BEGIN

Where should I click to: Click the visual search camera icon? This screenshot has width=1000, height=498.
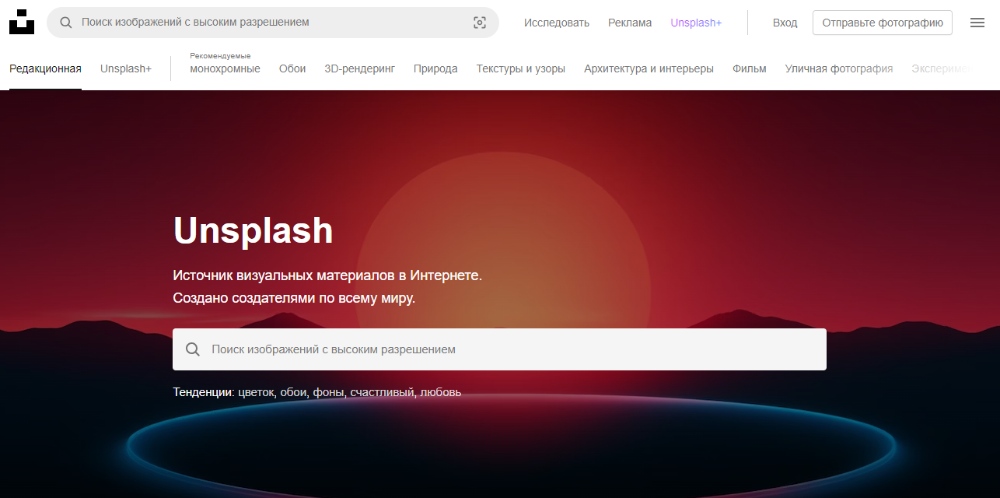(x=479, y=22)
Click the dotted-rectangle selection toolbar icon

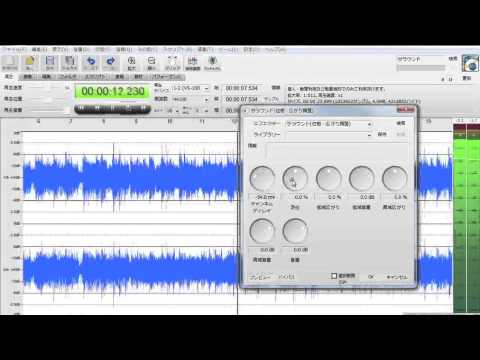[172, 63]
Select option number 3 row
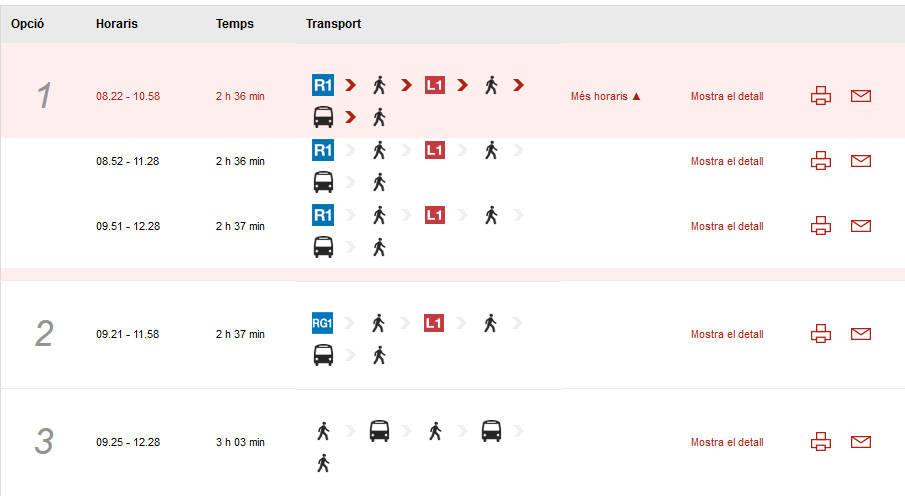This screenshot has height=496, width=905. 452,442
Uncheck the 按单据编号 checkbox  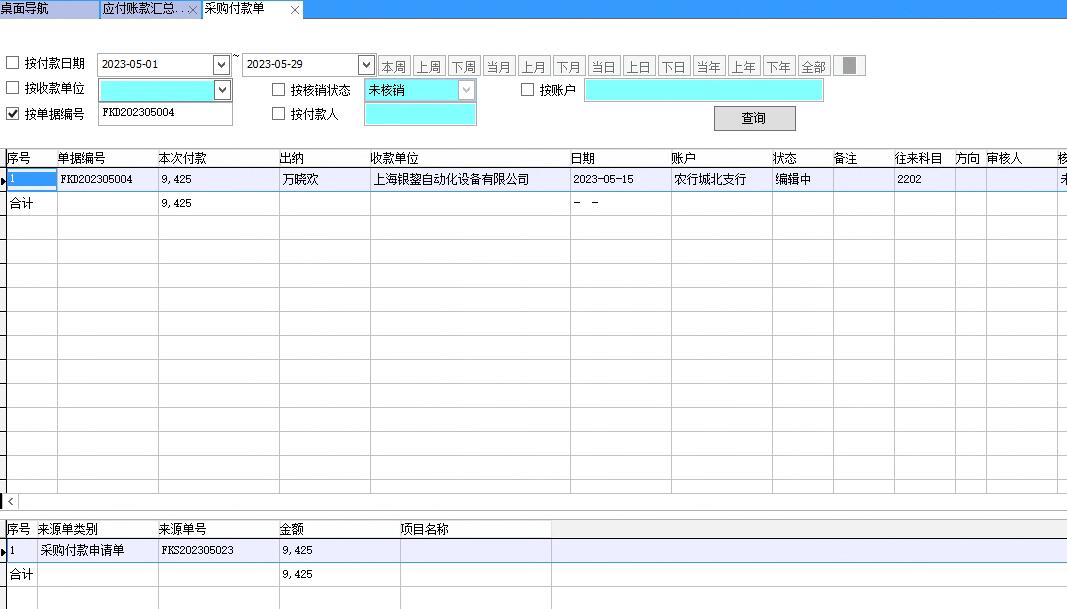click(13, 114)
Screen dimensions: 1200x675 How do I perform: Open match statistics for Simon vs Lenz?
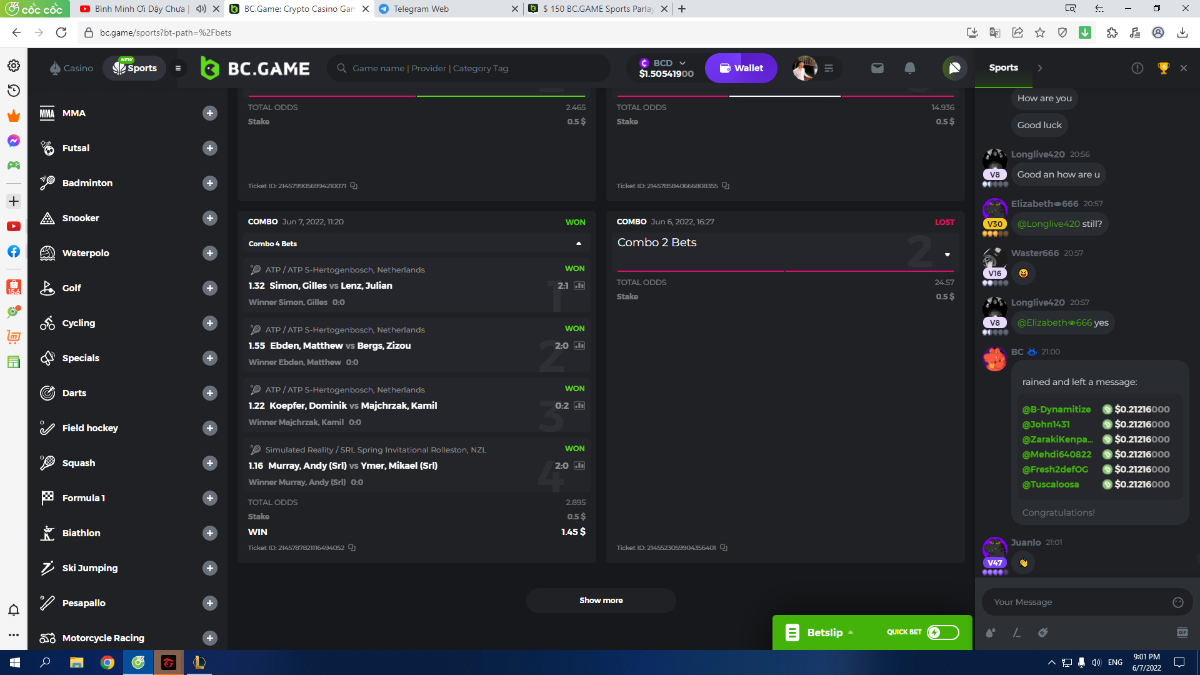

END
BEGIN

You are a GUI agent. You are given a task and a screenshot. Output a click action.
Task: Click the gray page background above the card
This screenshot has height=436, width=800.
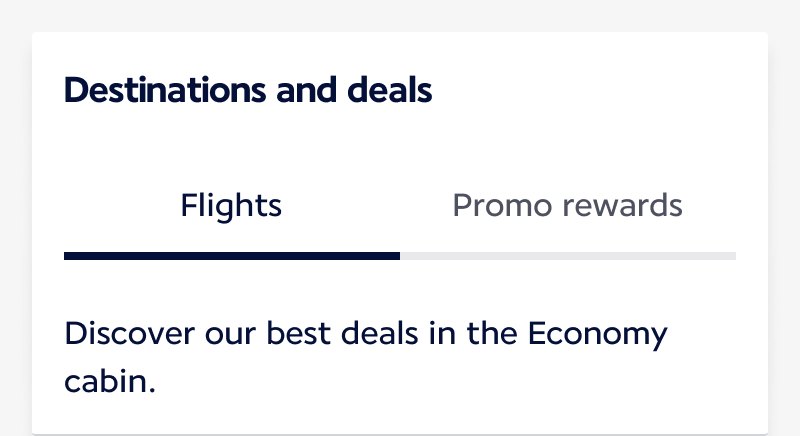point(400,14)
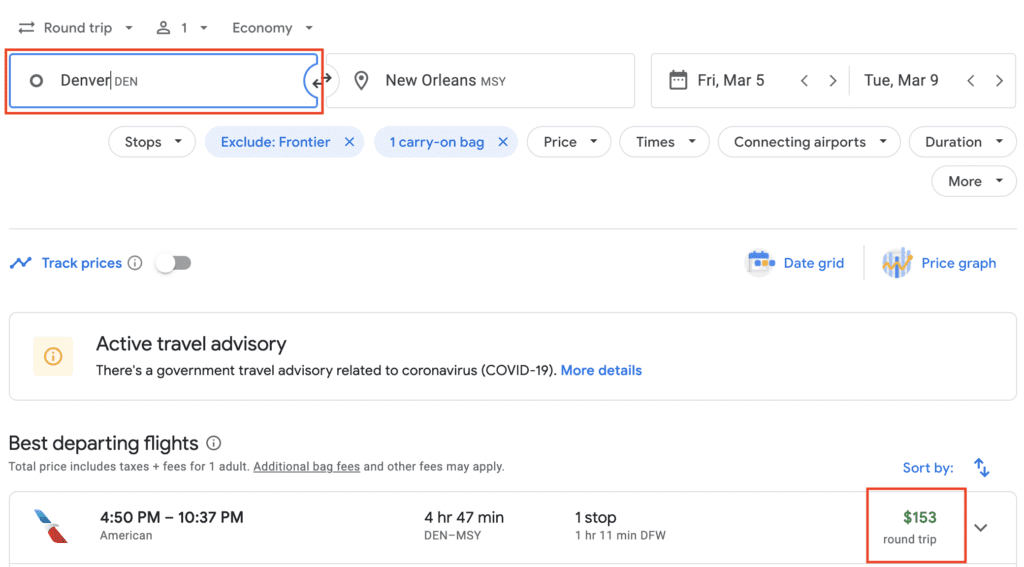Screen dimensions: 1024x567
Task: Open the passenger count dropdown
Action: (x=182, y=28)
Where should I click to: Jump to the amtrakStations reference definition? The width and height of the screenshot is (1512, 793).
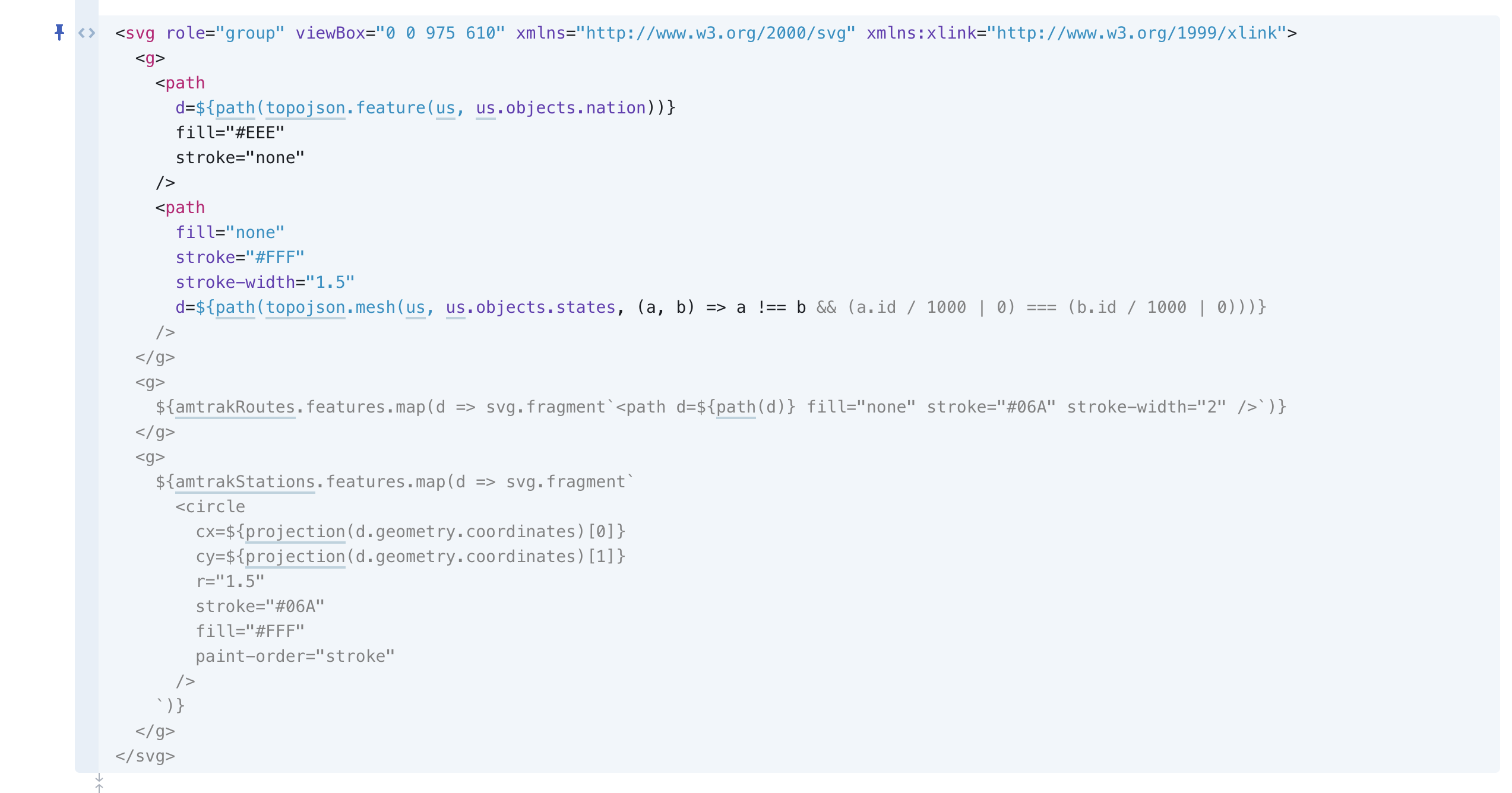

END

Word for word, restate the lines above from the one with "You are a GUI" through the one with "Where should I click to: Jump", keeping both ends and dropping the pictures.

You are a GUI agent. You are given a task and a screenshot. Output a click action.
Task: Click the gray page background above the card
This screenshot has height=436, width=800.
point(400,14)
Screen dimensions: 1024x567
Task: Open the passenger count dropdown
Action: (x=182, y=28)
Where should I click to: Jump to the amtrakStations reference definition? The width and height of the screenshot is (1512, 793).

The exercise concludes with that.